# Brano del documento
Non tutte le opere cinematografiche invecchiano allo stesso modo: alcune pellicole sono anacronistiche già al momento della loro uscita in sala, mentre altre non riescono a regalare uno sguardo maturo sul mondo, rimanendo per sempre superficiali e ingenue come chi non vuole arrendersi allo scorrere del tempo. Esistono poi quelli che tutti consideriamo i classici. Mutuando la definizione che ne dà Calvino, possiamo definire un classico “un qualcosa che non ha mai finito di dire quel che ha da dire”.
C’eravamo tanto amati appartiene a quest’ultima categoria: si tratta infatti di uno di quei film destinati a non invecchiare perché sempre in grado di parlarci del nostro presente. Questo iconico titolo è ancora oggi prima di tutto la fedele rappresentazione di una società, quella italiana, che non è troppo cambiata nel corso dei decenni: gli italiani rimangono sempre più o meno gli stessi, anche se hanno rottamato le Fiat 600 e hanno smesso da un po’ di guardare Lascia o raddoppia.

# Esercizio assegnato 1
Nel brano su C'eravamo tanto amati, come si definisce un classico riprendendo Calvino?
# Esercizio assegnato 2
Scrivi il seguito del brano su C'eravamo tanto amati, partendo subito dopo la sua ultima frase.
Il materiale che segue non serve.

# Materiale di partenza
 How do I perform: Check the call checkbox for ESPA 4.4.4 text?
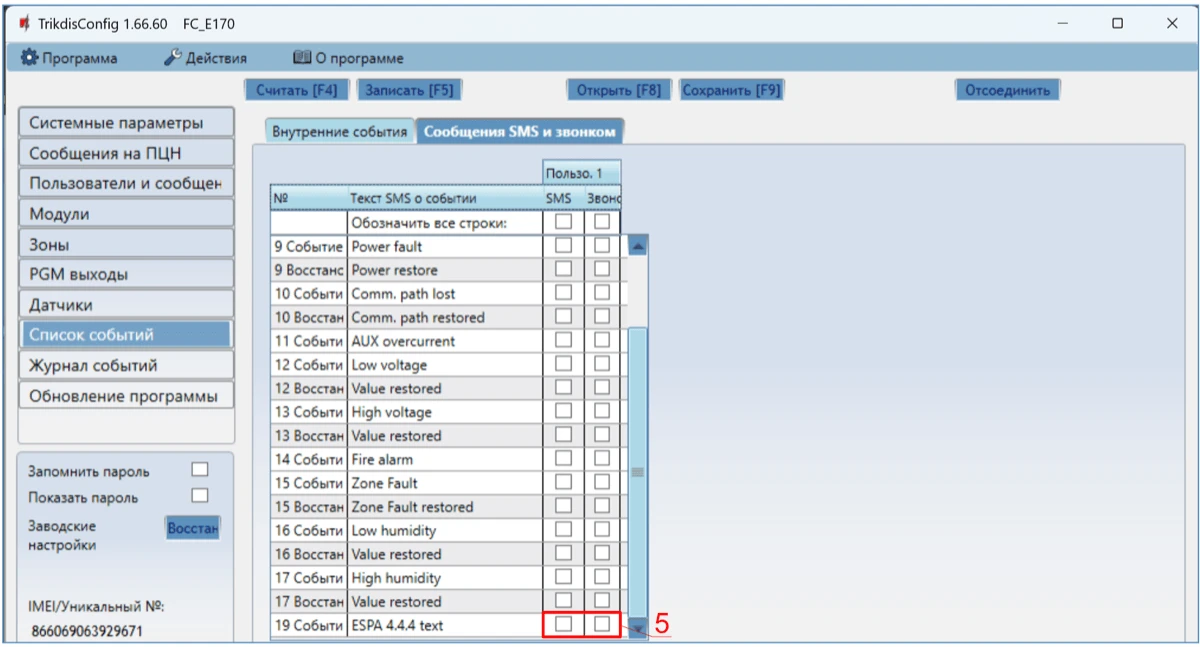click(x=601, y=624)
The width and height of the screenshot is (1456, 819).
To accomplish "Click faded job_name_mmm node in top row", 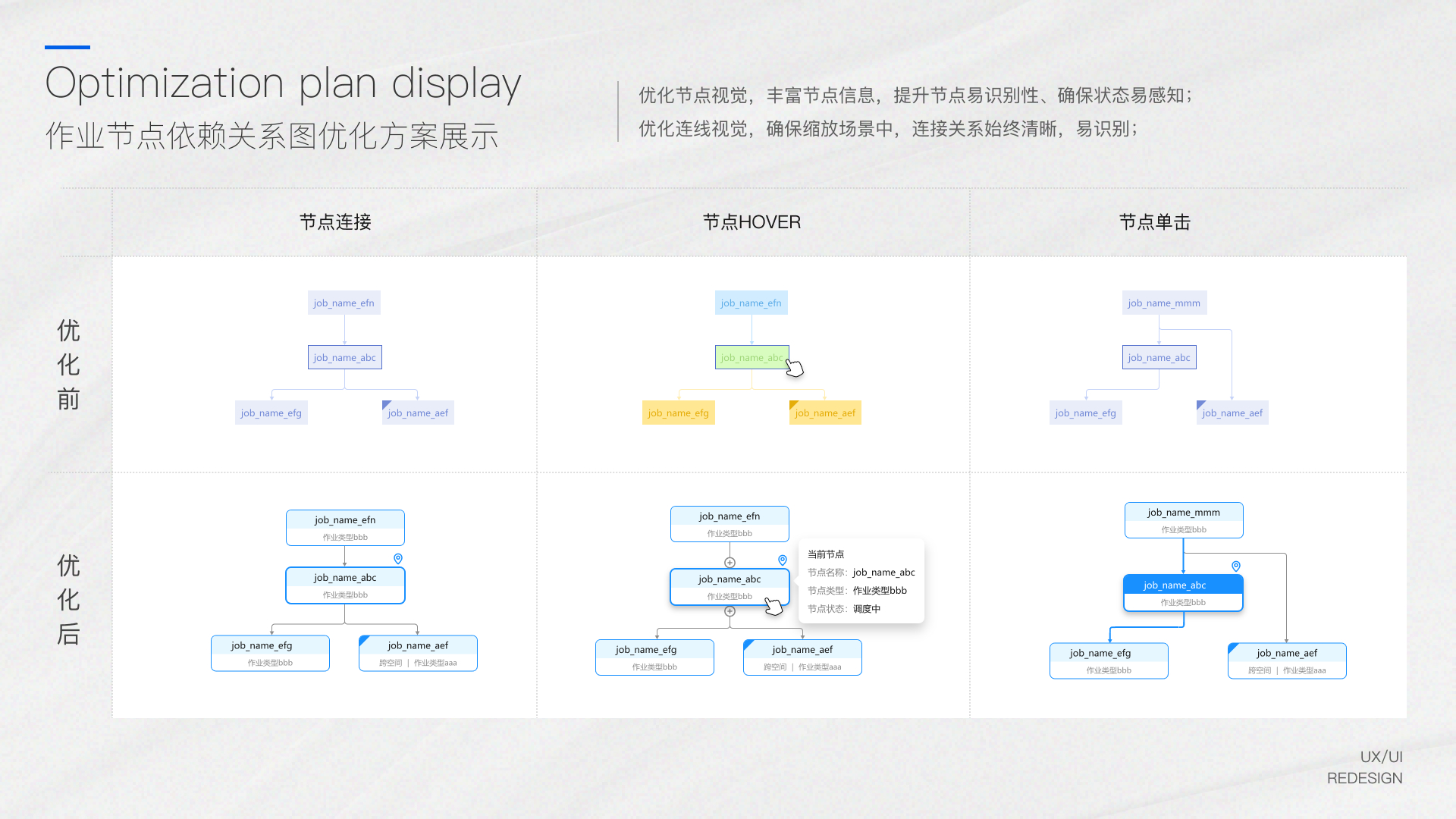I will click(1163, 303).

# Risultato 1
Come “un qualcosa che non ha mai finito di dire quel che ha da dire”.

# Risultato 2
In un libro dedicato al regista Ettore Scola si racconta che il film, talmente apprezzato in Francia da vincere un César, rimase in programmazione in alcune sale cinematografiche parigine per due anni, fino alla consunzione fisica delle copie. Un tale successo si spiega col fatto che C’eravamo tanto amati resta uno dei punti più alti di un cinema unico nella sua capacità di osservare la società. Il cinema hollywoodiano nasceva per regalare al suo pubblico un’epica condivisa che non poteva nascere da una storia tanto breve come quella statunitense. Il cinema francese si proponeva di elevare il film a forma d’arte. In Italia abbiamo usato il cinema come mezzo per raccontarci meglio e questo ha dato ai nostri film migliori una dimensione inevitabilmente “sociale”. Non è un caso che gli unici Paesi che condividono con noi questo approccio al cinema siano quelli latinoamericani che hanno visto tanti dei loro migliori autori formarsi in Italia – si pensi per esempio ad alcuni registi del Nuevo Cine cileno.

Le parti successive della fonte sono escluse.